На одной стене висел большой план горных разработок. Зимородок так и прирос к карте.
– Напрасно утруждаетесь, добытчик, – сказал ему Лучка. – Большинство этих шахт давно завалено или затоплено.
– Для чего же вы держите эту карту? – удивился Зимородок.
– Начальство повесило для наглядности, а снять – руки не доходят, – объяснил Лучка. – Мне-то карта вообще не нужна – я все переходы на память знаю.
– У меня вопрос, – подал голос молодой граф Мирко.
– Прошу.
– Ваш подземный город прорыт под горами, – начал Мирко. – А что наверху?
– В каком, простите, смысле? – вежливо переспросил Лучка. – Наверху находится верхотура.

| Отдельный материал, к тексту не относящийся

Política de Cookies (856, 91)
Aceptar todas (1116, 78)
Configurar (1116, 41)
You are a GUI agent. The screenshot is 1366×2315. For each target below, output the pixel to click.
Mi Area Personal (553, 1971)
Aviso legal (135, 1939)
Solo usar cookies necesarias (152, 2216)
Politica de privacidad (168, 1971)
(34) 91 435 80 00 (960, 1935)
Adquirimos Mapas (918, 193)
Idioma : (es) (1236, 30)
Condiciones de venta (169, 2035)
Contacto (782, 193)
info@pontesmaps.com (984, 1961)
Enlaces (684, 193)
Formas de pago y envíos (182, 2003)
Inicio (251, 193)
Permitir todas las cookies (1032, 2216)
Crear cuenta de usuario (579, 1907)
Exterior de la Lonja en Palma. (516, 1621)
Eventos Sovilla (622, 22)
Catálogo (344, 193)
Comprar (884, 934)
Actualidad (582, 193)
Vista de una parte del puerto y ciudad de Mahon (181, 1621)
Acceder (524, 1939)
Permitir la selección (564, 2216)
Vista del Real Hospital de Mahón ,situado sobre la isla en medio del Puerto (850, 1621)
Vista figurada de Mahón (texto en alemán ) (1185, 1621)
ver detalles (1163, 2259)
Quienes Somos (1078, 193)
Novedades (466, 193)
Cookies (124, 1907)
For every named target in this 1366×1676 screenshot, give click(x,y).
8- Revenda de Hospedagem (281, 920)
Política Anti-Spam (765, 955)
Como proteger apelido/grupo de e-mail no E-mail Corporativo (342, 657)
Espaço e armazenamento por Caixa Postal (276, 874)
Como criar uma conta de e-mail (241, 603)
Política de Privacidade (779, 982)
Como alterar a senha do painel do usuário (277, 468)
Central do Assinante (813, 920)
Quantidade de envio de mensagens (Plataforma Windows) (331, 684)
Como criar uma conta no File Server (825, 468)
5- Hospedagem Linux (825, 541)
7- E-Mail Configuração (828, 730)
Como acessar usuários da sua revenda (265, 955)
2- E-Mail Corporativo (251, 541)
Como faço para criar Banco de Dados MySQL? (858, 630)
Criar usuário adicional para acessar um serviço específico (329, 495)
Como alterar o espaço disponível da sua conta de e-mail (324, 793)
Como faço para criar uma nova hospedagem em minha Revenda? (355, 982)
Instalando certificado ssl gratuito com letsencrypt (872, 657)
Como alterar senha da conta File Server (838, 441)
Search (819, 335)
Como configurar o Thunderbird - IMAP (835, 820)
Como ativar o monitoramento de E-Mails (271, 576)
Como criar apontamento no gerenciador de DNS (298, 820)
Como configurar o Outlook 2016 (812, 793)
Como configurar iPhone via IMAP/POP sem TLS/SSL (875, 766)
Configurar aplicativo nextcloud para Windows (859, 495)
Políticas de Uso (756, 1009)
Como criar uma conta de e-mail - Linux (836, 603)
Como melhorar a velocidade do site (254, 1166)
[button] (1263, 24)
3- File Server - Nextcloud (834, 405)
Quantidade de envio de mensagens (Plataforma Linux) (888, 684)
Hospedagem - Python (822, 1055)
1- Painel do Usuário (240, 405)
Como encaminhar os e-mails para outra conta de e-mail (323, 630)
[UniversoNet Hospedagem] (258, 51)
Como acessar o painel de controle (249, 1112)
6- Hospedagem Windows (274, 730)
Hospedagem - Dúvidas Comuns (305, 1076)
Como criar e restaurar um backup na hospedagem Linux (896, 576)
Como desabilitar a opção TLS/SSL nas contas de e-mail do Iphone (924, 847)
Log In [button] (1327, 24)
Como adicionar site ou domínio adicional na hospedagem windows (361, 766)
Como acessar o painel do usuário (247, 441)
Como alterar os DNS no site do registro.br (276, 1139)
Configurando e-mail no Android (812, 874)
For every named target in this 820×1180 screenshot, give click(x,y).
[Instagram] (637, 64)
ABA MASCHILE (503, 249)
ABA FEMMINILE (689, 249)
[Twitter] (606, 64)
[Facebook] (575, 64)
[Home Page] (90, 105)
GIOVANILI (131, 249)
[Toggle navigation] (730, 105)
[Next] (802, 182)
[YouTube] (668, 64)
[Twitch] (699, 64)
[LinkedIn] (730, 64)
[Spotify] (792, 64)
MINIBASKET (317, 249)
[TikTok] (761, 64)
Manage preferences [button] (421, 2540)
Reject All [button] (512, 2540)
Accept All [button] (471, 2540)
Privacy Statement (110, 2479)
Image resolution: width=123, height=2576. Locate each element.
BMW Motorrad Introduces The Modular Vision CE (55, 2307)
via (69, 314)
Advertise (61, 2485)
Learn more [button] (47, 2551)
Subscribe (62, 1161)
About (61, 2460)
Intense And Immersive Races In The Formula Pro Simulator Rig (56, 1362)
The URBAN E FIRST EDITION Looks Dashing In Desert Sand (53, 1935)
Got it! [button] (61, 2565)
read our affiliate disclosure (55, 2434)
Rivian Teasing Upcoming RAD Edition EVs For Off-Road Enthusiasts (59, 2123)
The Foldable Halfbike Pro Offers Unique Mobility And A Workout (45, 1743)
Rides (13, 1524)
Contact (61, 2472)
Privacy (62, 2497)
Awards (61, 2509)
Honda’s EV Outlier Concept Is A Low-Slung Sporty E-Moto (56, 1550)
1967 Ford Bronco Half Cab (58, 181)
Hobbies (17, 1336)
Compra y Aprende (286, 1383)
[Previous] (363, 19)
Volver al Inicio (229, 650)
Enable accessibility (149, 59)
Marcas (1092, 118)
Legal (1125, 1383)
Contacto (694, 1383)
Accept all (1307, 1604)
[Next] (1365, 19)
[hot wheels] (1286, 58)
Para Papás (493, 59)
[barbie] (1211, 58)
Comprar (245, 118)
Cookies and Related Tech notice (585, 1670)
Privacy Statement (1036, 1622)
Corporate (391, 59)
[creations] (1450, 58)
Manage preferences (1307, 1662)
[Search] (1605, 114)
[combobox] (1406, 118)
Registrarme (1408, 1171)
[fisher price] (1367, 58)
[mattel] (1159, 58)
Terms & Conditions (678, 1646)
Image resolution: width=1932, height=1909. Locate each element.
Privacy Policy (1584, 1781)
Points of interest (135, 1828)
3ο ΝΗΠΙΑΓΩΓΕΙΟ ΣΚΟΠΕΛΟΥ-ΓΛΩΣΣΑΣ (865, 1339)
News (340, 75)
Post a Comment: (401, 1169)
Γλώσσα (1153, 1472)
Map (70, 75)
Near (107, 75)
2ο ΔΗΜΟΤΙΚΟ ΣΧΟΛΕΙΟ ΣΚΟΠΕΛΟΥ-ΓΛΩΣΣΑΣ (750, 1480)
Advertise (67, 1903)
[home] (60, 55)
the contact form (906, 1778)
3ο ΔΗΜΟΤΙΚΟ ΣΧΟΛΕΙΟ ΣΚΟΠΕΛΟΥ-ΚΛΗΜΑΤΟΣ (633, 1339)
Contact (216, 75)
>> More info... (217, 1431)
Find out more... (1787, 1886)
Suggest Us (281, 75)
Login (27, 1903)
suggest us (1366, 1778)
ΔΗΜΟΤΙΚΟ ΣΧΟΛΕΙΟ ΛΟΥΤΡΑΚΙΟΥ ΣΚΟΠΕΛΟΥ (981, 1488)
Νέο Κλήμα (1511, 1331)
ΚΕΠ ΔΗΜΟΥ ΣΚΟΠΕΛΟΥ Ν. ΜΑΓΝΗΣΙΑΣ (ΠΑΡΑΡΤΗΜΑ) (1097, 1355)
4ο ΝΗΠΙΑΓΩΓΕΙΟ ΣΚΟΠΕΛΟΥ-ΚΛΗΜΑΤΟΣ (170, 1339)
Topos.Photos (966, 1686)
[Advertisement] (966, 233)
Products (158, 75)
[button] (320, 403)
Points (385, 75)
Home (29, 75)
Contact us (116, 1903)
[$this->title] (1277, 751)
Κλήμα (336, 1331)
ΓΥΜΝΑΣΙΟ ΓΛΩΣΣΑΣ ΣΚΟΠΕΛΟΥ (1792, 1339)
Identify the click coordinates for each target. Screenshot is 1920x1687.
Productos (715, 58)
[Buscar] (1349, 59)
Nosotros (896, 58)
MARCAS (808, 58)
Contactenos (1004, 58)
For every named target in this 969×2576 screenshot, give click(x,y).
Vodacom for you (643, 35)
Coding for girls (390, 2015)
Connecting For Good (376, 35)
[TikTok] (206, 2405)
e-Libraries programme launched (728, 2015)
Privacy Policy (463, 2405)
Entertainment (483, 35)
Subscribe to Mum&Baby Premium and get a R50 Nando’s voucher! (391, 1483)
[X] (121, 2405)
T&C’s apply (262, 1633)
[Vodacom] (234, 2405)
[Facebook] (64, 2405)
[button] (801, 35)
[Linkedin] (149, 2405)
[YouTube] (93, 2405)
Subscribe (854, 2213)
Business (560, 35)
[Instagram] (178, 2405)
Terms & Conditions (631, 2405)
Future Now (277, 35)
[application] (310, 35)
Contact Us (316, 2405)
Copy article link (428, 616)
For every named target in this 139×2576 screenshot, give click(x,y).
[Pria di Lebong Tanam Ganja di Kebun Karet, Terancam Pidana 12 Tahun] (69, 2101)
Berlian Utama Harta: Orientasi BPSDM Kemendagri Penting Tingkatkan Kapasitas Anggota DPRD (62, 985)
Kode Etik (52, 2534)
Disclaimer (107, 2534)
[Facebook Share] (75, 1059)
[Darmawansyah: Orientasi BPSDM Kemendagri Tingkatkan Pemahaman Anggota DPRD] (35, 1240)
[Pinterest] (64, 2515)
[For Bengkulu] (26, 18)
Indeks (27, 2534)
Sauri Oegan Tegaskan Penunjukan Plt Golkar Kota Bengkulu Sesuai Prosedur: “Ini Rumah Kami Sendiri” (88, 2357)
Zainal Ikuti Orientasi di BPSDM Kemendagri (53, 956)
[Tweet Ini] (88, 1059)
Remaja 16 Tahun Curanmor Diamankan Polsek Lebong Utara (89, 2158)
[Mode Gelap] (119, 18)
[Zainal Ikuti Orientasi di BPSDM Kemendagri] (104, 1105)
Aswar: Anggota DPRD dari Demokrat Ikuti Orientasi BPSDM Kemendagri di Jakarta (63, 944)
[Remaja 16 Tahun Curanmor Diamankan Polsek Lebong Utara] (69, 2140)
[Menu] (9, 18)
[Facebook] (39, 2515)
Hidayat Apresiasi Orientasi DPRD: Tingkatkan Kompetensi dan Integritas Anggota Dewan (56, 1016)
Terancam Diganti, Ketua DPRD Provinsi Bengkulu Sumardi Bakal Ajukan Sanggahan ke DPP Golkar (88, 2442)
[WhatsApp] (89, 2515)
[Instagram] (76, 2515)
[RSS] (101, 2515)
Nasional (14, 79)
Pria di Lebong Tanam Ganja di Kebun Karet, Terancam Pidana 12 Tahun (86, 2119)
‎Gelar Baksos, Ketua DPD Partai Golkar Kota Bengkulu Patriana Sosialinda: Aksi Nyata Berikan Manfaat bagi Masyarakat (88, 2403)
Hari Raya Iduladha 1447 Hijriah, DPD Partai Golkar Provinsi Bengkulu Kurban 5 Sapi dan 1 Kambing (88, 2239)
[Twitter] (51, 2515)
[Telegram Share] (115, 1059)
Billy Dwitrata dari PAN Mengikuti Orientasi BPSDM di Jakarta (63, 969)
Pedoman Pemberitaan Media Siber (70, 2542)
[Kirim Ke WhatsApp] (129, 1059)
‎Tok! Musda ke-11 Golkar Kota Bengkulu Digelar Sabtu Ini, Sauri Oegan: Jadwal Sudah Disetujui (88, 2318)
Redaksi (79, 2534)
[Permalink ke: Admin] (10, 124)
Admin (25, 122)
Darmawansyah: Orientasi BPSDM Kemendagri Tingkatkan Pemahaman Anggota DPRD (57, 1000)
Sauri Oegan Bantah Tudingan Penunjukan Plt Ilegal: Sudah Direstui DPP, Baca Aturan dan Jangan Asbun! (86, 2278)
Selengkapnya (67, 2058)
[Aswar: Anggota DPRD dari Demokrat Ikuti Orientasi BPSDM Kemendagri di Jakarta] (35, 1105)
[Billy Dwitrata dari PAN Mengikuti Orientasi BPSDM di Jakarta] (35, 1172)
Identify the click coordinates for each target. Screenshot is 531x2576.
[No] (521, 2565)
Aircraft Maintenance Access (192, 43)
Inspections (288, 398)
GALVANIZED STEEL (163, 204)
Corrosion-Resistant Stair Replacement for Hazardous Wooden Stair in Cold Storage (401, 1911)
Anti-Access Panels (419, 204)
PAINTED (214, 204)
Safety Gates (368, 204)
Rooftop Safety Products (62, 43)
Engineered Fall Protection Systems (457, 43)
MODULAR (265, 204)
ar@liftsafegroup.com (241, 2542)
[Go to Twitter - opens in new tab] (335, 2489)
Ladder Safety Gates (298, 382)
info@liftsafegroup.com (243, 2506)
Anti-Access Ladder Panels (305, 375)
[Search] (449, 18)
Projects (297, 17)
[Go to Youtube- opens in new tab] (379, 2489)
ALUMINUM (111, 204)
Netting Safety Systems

– В том смысле, что наверху – Захудалое графство, а дани от вас что-то мы не видели, – выпалил Мирко.
– Вопрос об автономности подземных недр обычно ставится в зависимости от легко– или труднодоступности этих недр, – сказал Лучка. – Хотя в определенной степени эта труднодоступность может быть спровоцирована самими обитателями недр. Проблема до сих пор не нашла полноценного юридического оформления.
– Во чешет! – восхищался Гугуница, глядя на Лучку во все глаза.
Мирко спросил прямо:
– То есть, вы нарочно зарылись поглубже, чтоб дани не платить?
Лучка неожиданно засмеялся и сказал:
– Да.
– Надо же, как тут все красиво! – сказала Марион, разглядывая полки с образцами. – Нет, правда. Я никогда раньше не думала, что камни бывают такие… удивительные. Я думала – ну там, в колечке, а прочие – просто булыжники, как на улице. А это… – Она вздохнула. – Прямо плакать хочется.
– Красота всегда печальна, – молвила Гиацинта и вперила взгляд в небольшой блестящий кристалл золотистого цвета.
– Согласно моим разработкам теории счастья, – проговорил Штранден, – красота является необходимым элементом полноценного наслаждения жизнью. Обычно она вызывает чувство более глубокое, нежели печаль.